:: Data records ::
^^^^

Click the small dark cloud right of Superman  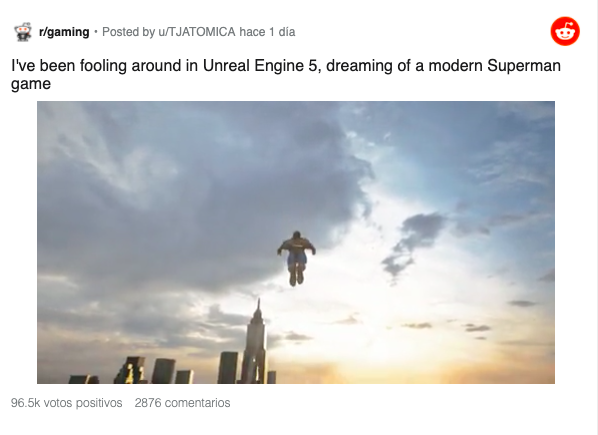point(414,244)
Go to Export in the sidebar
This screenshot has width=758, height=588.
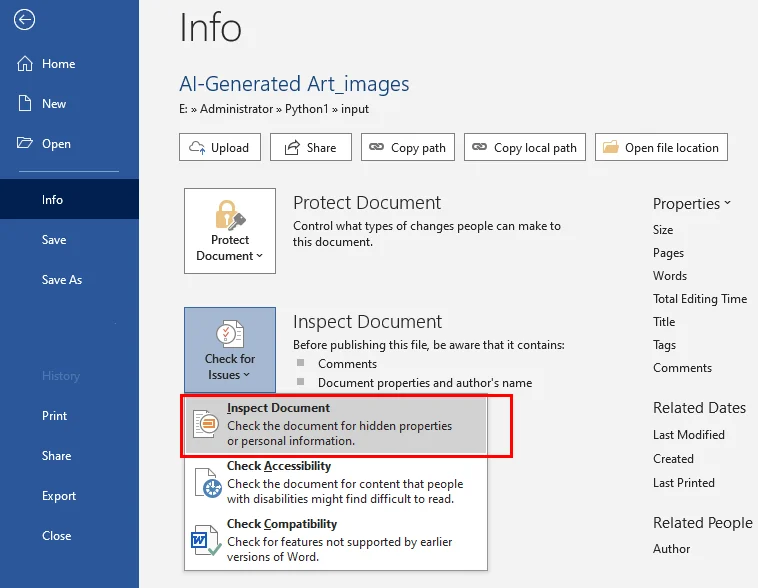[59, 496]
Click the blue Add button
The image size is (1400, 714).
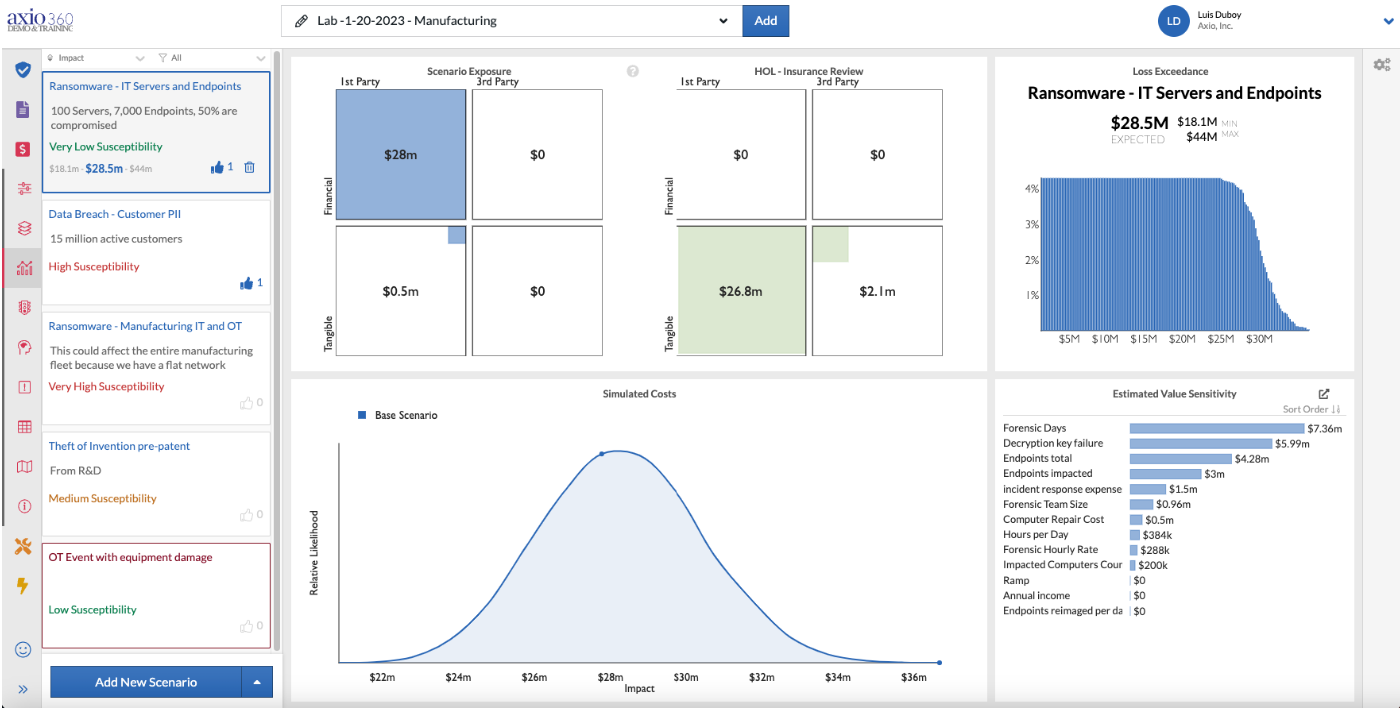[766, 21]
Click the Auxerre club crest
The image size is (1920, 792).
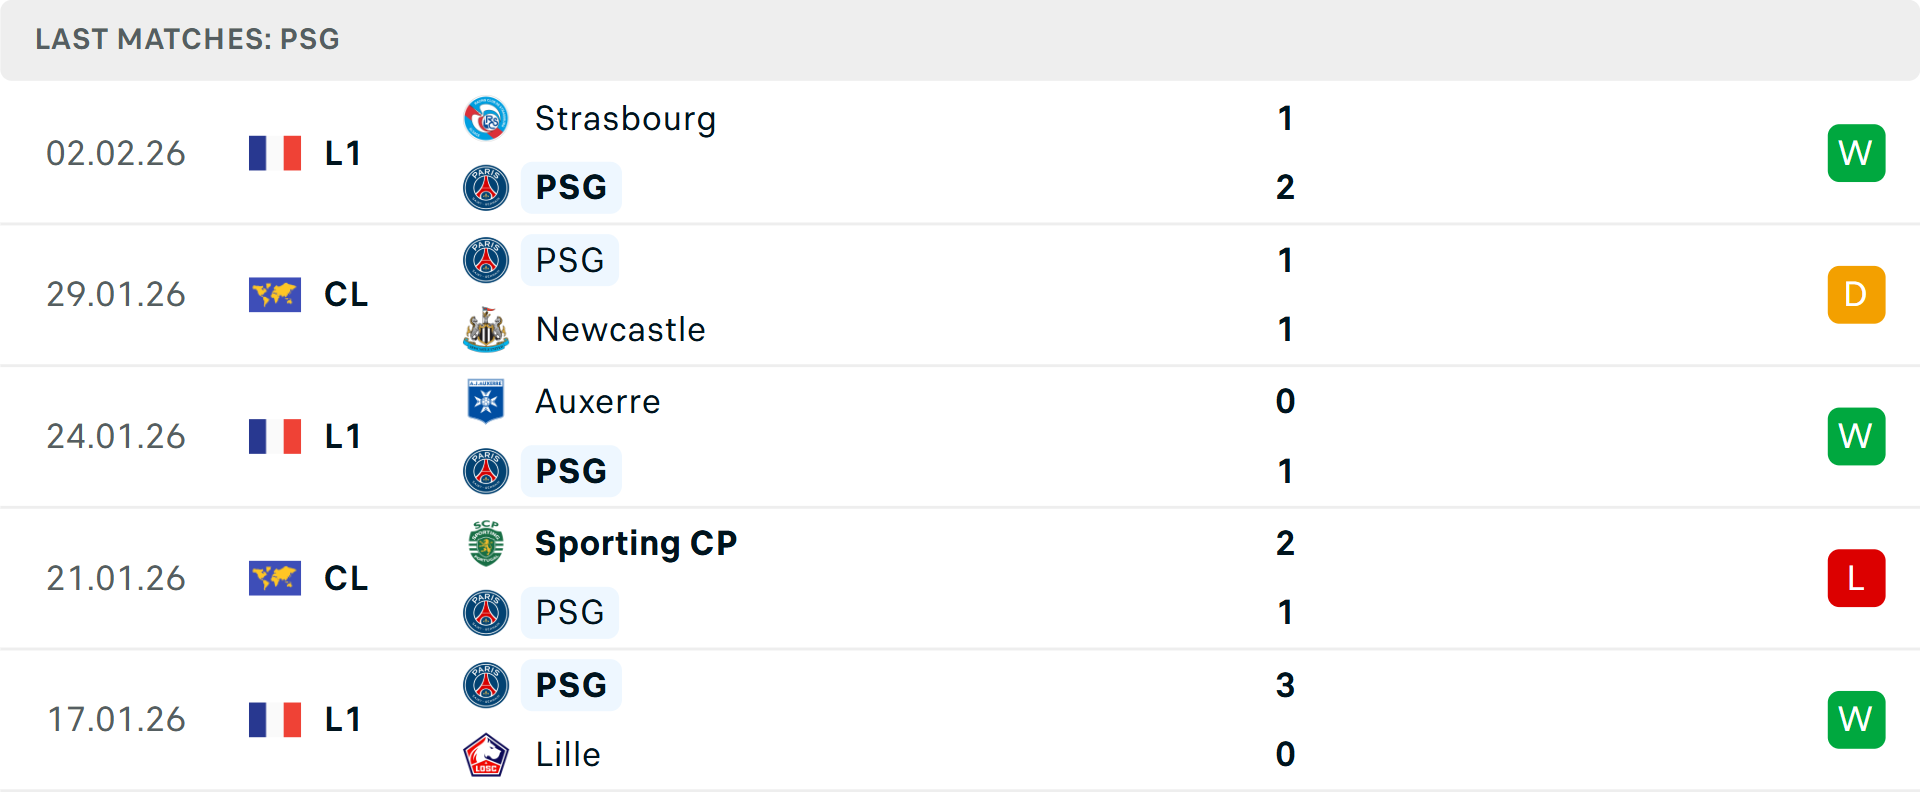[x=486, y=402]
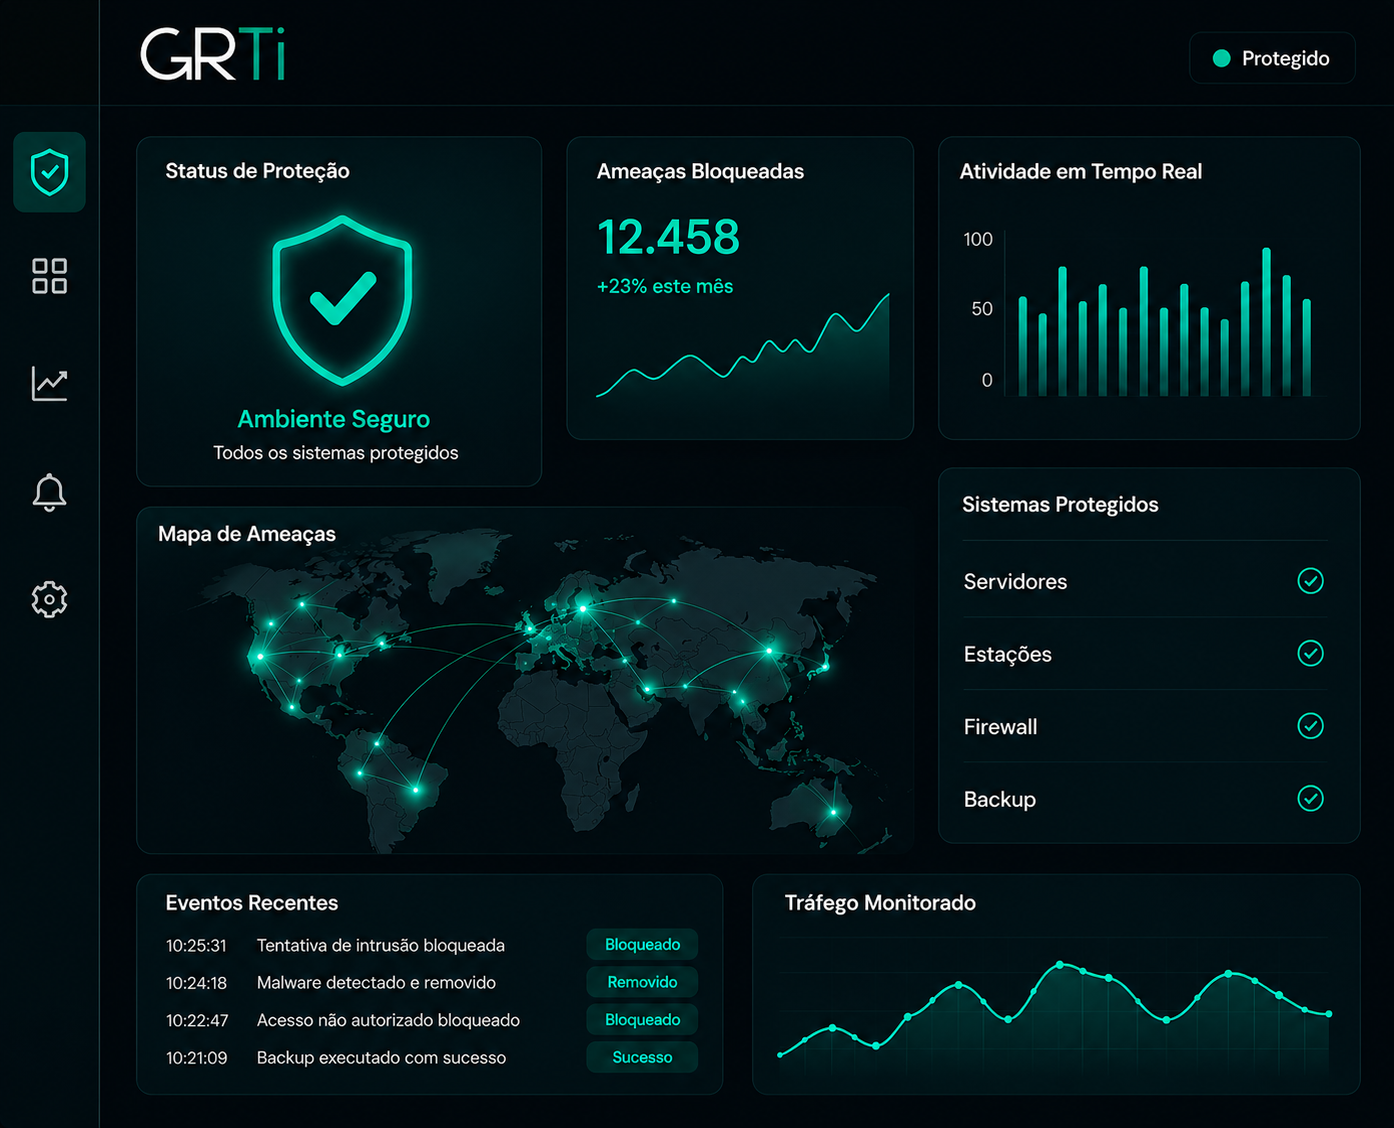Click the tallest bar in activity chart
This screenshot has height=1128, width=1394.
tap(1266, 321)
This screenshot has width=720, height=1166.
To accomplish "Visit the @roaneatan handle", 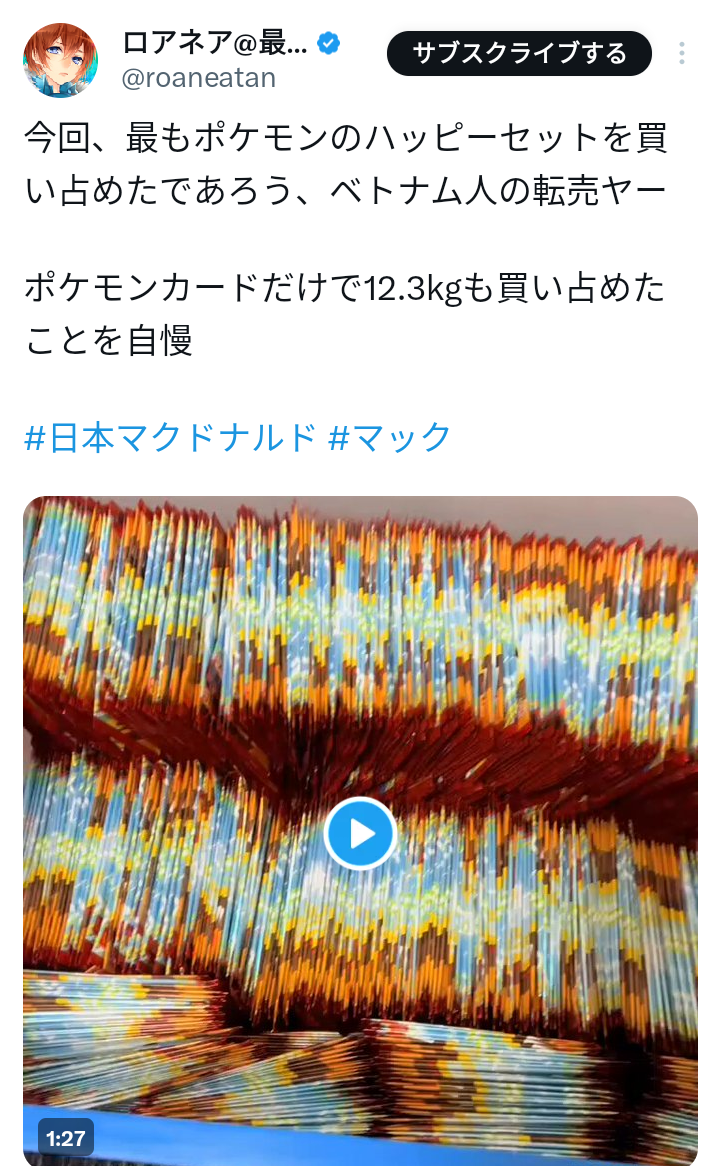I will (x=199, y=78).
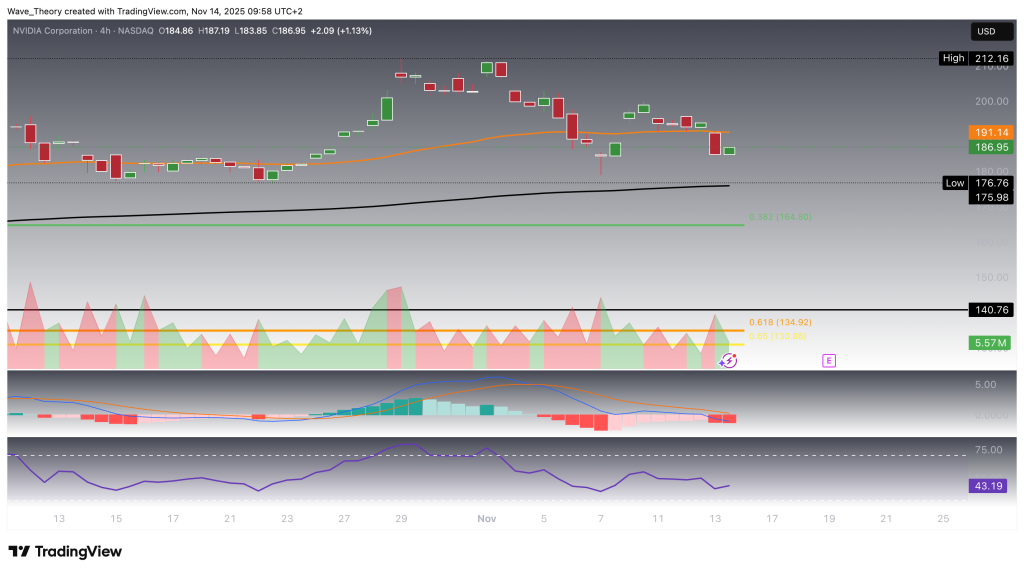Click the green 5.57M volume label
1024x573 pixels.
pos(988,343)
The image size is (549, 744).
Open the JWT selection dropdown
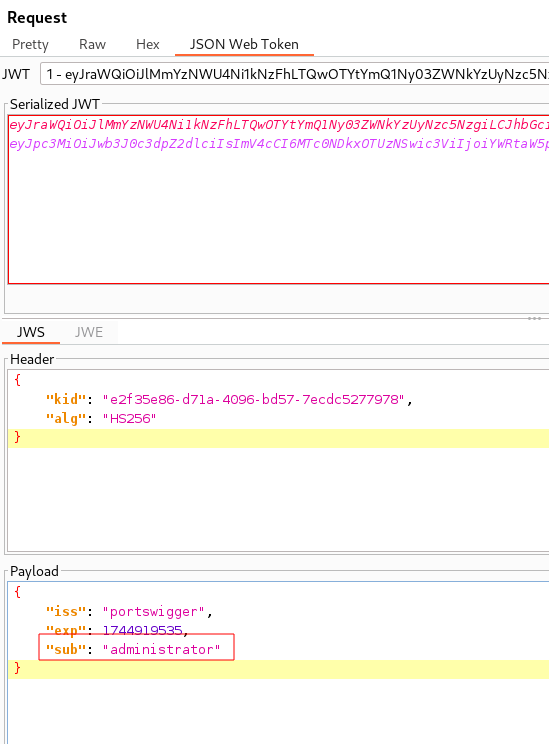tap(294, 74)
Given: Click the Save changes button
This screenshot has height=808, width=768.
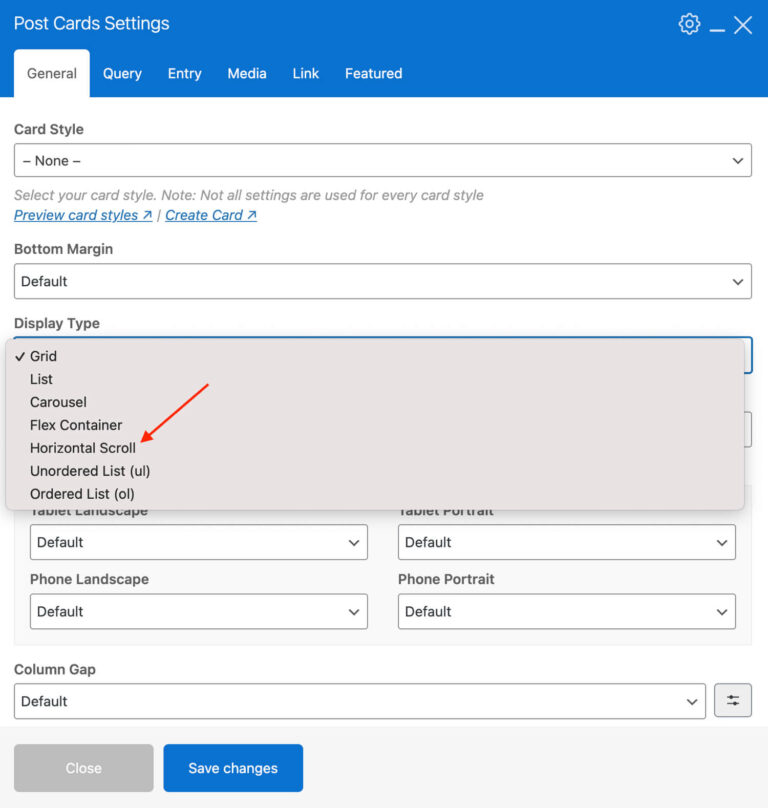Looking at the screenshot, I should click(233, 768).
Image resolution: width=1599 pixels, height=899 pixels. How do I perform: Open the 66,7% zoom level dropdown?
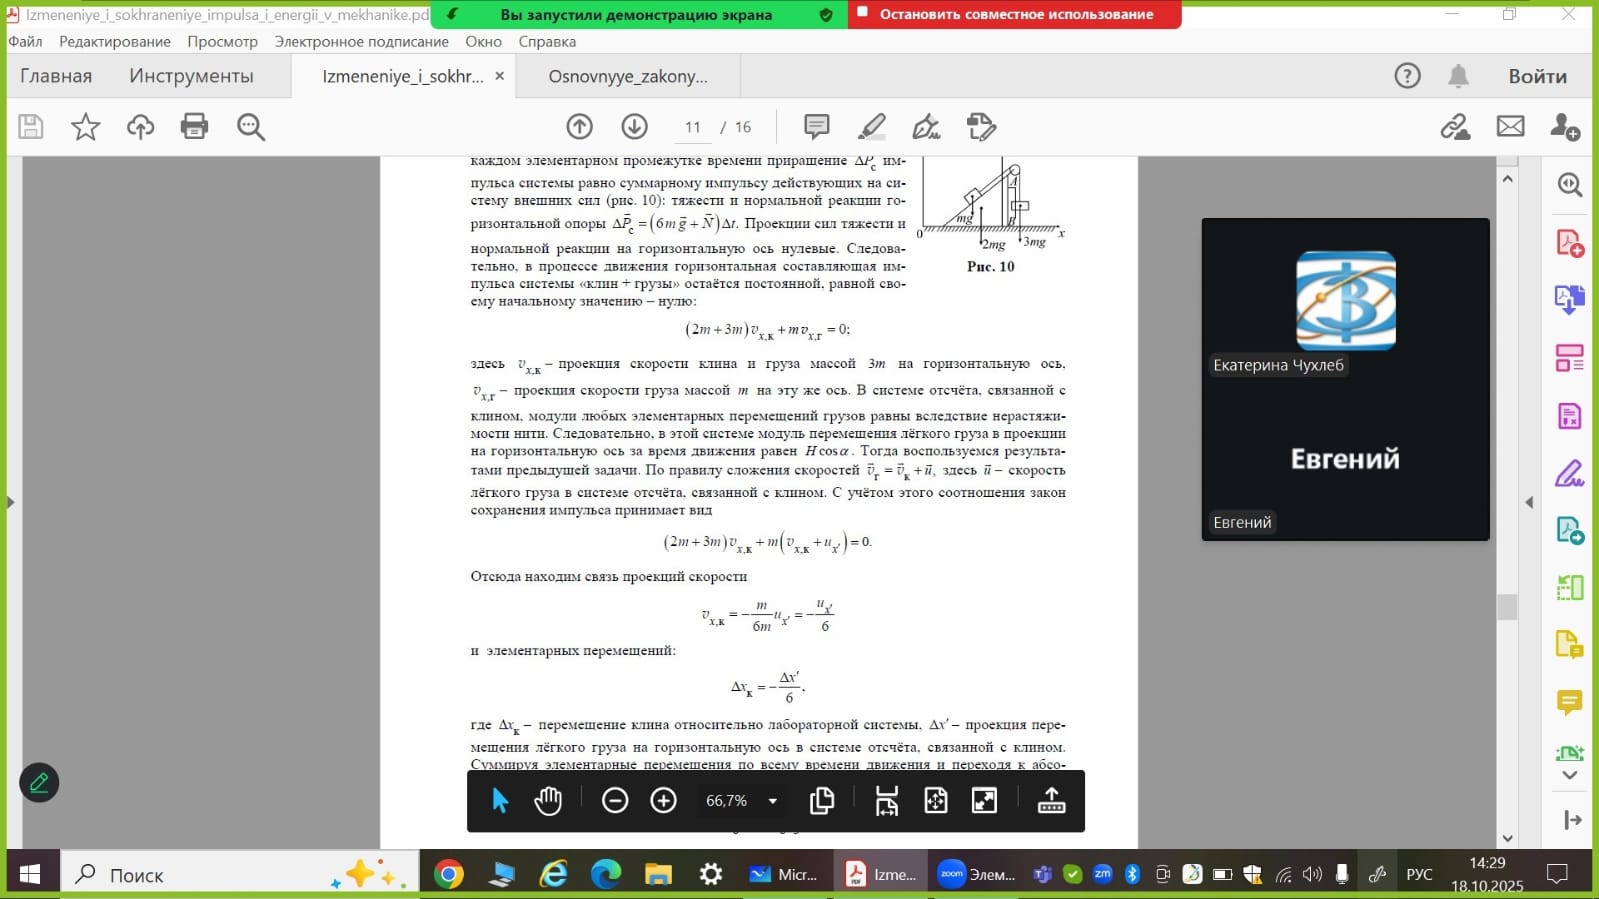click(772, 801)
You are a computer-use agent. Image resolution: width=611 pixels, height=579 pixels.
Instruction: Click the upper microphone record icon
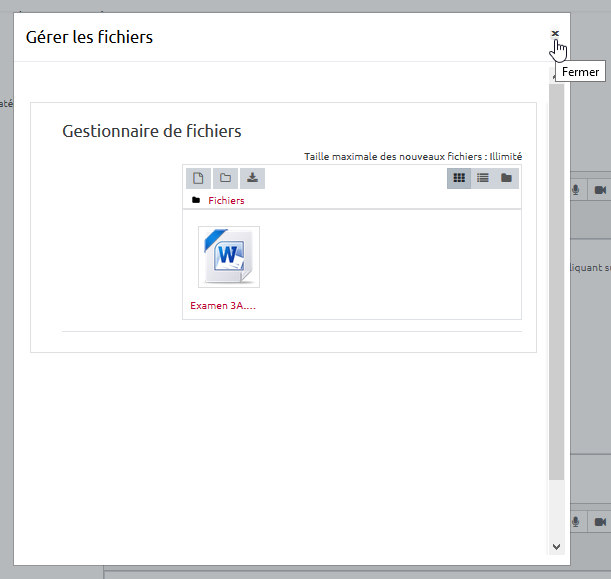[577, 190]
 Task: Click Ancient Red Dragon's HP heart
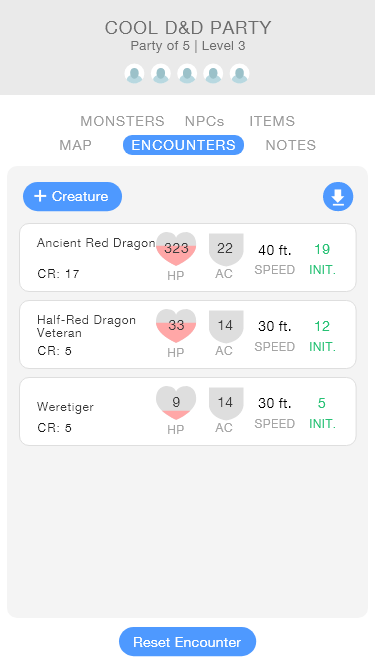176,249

^^^^

:: Exercise ::
The pictures stay out; repeat exactly the lines from the one with "Image resolution: width=1599" to the end of the entries above, and nothing else.

:: Output of the task ::
Image resolution: width=1599 pixels, height=899 pixels. How do I perform: Open the 66,7% zoom level dropdown?
click(772, 801)
You are a computer-use agent. Image resolution: width=611 pixels, height=579 pixels.
Instruction: Click the upper microphone record icon
[577, 190]
 Task: Click Ancient Red Dragon's HP heart
176,249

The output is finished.